-- EXTRACTED ENTRIES follows --

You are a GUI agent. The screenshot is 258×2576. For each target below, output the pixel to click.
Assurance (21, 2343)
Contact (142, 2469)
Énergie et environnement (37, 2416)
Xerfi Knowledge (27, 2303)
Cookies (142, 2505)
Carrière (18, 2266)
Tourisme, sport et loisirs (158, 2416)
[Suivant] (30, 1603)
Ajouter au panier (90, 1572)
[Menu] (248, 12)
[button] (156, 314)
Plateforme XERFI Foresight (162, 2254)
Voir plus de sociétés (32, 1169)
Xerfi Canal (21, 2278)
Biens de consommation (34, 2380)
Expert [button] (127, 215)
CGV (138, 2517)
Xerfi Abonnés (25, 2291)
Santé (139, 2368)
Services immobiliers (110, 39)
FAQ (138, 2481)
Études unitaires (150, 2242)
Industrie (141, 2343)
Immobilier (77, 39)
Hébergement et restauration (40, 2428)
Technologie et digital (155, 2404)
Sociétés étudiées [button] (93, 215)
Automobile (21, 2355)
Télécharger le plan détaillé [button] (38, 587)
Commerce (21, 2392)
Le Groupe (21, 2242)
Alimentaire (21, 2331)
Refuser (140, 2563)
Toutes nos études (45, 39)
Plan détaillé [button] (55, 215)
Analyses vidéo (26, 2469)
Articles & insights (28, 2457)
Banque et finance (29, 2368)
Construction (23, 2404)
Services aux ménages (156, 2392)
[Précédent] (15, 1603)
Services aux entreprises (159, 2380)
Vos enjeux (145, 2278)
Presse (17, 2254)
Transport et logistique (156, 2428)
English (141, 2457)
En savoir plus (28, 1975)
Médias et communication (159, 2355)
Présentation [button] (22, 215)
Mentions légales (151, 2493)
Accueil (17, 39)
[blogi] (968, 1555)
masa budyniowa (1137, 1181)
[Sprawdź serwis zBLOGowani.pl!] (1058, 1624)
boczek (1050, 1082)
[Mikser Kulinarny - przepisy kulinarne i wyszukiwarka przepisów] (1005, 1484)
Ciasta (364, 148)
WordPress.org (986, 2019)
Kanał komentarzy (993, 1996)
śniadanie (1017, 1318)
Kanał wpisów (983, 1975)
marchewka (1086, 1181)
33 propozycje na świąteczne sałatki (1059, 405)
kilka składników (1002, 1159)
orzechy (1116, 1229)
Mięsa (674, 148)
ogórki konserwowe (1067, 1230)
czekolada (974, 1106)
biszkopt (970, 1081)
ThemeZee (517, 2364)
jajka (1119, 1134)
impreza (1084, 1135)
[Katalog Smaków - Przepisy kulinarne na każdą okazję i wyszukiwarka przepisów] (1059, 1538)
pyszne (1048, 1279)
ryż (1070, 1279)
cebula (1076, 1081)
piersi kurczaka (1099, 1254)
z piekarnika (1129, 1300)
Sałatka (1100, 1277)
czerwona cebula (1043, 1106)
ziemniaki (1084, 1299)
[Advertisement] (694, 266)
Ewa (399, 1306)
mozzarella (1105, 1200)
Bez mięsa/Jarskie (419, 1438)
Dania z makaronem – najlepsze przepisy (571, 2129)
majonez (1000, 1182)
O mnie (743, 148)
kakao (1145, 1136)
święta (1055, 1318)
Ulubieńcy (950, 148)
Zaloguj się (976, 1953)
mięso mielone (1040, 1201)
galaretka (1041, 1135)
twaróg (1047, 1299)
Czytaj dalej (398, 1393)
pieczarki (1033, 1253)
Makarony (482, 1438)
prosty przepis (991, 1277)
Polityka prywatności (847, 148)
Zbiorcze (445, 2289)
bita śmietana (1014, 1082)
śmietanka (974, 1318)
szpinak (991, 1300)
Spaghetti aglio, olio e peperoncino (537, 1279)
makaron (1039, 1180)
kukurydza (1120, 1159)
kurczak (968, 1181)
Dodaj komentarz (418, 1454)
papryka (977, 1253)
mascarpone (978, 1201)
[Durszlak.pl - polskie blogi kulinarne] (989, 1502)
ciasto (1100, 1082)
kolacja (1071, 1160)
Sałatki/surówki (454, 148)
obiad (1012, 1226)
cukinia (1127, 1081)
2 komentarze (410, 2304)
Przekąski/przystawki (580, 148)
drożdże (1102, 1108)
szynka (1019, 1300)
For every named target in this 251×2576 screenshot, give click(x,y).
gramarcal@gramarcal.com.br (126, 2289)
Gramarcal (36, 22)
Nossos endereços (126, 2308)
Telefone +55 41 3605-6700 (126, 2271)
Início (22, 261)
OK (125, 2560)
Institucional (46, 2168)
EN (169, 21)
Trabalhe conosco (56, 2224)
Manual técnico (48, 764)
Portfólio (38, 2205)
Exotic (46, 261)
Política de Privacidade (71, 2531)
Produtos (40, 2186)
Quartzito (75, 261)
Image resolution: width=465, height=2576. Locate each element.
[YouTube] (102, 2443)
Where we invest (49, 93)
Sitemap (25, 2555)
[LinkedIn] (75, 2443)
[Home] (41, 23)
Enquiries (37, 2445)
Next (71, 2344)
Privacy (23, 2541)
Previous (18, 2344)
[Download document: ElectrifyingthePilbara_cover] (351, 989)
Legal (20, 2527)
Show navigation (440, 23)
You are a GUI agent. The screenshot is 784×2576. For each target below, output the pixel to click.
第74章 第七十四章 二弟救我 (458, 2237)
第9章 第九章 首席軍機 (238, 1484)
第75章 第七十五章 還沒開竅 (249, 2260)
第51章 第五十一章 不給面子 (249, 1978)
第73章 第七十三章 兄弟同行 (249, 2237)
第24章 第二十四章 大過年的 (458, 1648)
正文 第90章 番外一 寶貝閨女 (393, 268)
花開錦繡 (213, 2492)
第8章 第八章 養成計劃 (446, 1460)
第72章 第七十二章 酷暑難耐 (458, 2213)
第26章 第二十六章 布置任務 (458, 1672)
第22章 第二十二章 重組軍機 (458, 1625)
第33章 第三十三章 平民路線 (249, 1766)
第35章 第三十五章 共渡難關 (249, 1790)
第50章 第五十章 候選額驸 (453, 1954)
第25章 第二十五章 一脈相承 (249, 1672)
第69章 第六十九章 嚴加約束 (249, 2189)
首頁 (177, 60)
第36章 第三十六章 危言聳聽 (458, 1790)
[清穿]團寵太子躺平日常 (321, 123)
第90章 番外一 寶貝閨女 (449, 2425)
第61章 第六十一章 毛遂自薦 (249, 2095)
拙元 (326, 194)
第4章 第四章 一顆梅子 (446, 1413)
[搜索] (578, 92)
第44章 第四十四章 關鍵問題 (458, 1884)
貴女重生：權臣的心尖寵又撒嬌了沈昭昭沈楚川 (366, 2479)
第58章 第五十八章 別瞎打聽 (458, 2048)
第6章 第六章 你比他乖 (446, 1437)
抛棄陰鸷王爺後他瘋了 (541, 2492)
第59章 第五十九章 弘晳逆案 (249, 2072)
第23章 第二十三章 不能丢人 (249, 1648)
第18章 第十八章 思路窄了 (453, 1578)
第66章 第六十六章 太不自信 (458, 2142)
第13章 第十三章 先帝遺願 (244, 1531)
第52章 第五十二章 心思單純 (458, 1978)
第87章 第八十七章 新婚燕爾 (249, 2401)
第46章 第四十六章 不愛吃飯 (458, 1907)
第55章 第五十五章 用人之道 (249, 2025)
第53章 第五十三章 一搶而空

-- EXTRACTED ENTRIES concluded --

- **INSTRUCTIONS FOR THE TASK**:
Starting at the top of the listing above, repeat every line exactly until the line that contains "Carrière (18, 2266)" has been repeated too.

- **COMPLETED TASK**:
You are a GUI agent. The screenshot is 258×2576. For each target below, output the pixel to click.
Assurance (21, 2343)
Contact (142, 2469)
Énergie et environnement (37, 2416)
Xerfi Knowledge (27, 2303)
Cookies (142, 2505)
Carrière (18, 2266)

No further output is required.